[Start of Attachment]

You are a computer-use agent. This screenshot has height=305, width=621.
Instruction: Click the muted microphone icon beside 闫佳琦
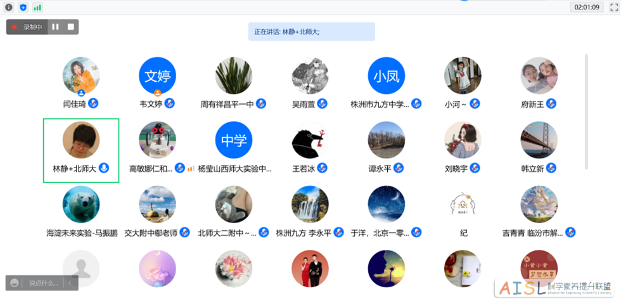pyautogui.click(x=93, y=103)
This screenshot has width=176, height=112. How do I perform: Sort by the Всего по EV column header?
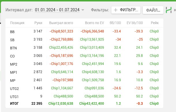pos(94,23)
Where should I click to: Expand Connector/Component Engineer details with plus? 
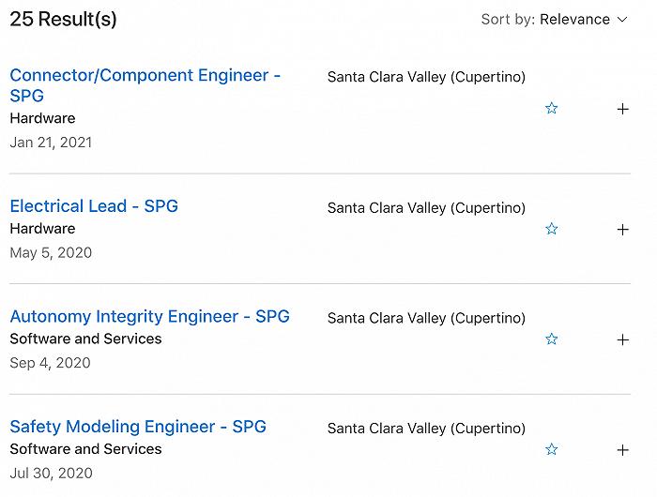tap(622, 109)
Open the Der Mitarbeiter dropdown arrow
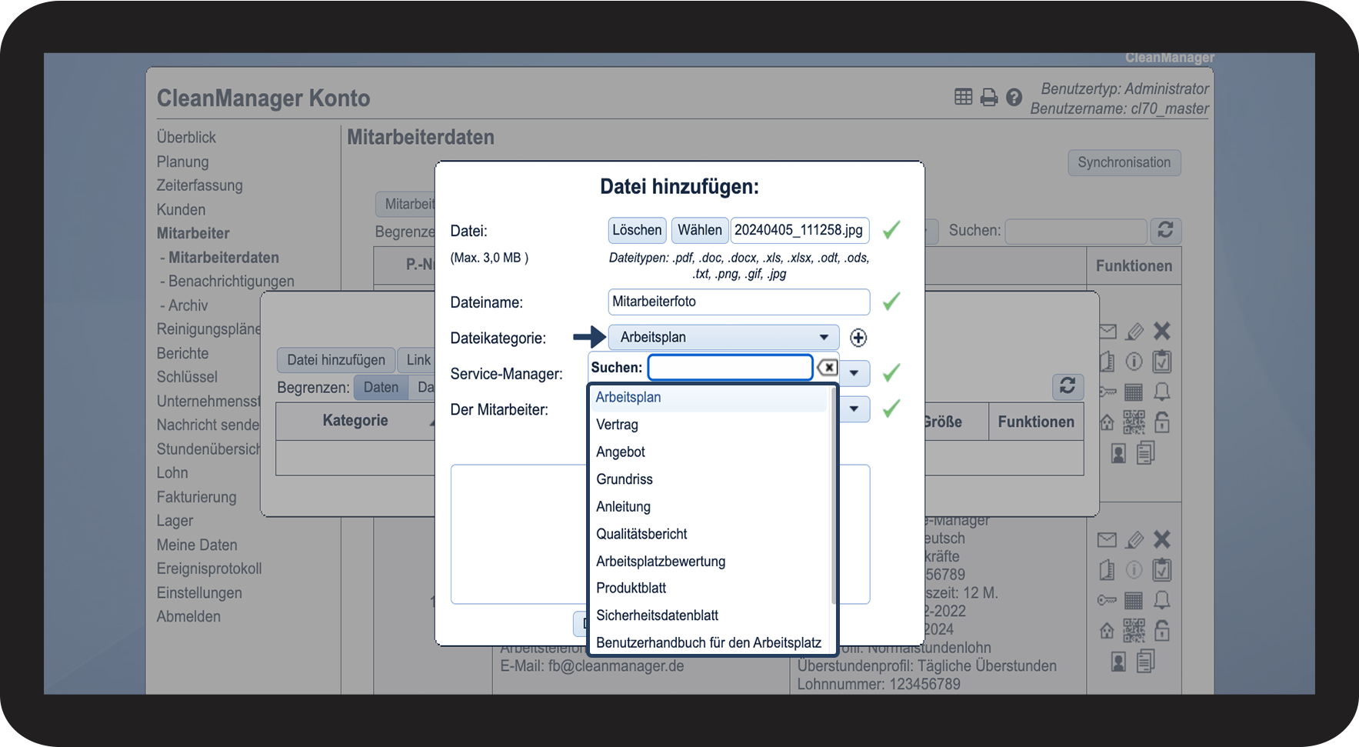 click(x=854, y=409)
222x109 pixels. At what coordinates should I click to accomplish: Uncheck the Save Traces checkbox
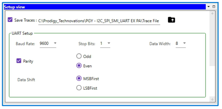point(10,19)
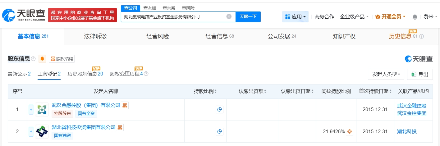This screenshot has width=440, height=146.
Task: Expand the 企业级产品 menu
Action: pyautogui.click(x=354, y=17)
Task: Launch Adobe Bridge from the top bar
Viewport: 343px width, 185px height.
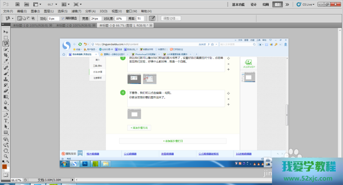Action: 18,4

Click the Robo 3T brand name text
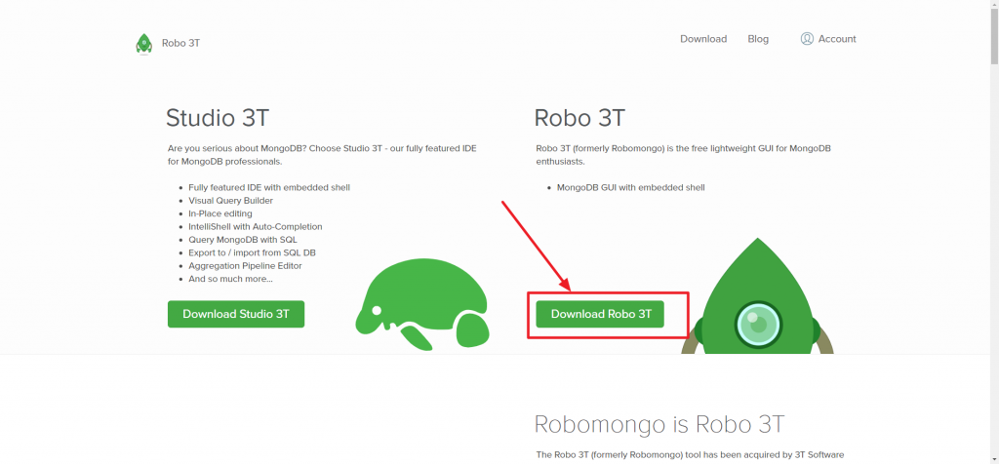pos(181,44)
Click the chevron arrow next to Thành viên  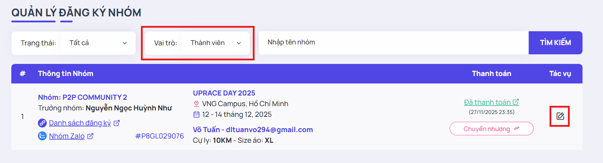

[End of Attachment]

WORK REQUIRED: Make an exact copy of all entries above, dropping the images.

OUTPUT OF THE TASK:
You are a computer-use agent. This screenshot has height=305, width=621.
Instruction: Click the muted microphone icon beside 闫佳琦
pyautogui.click(x=93, y=103)
This screenshot has width=176, height=112. How do I perform: Sort by the Всего по EV column header?
pos(94,23)
Where should I click to: Expand Connector/Component Engineer details with plus? 
tap(622, 109)
Open the Der Mitarbeiter dropdown arrow
 click(x=854, y=409)
222x109 pixels. At what coordinates should I click to accomplish: Uncheck the Save Traces checkbox
point(10,19)
This screenshot has width=440, height=146.
Task: Expand the 企业级产品 menu
Action: pyautogui.click(x=354, y=17)
Task: Launch Adobe Bridge from the top bar
Viewport: 343px width, 185px height.
Action: 18,4

Click the Robo 3T brand name text
pos(181,44)
Click the chevron arrow next to Thành viên  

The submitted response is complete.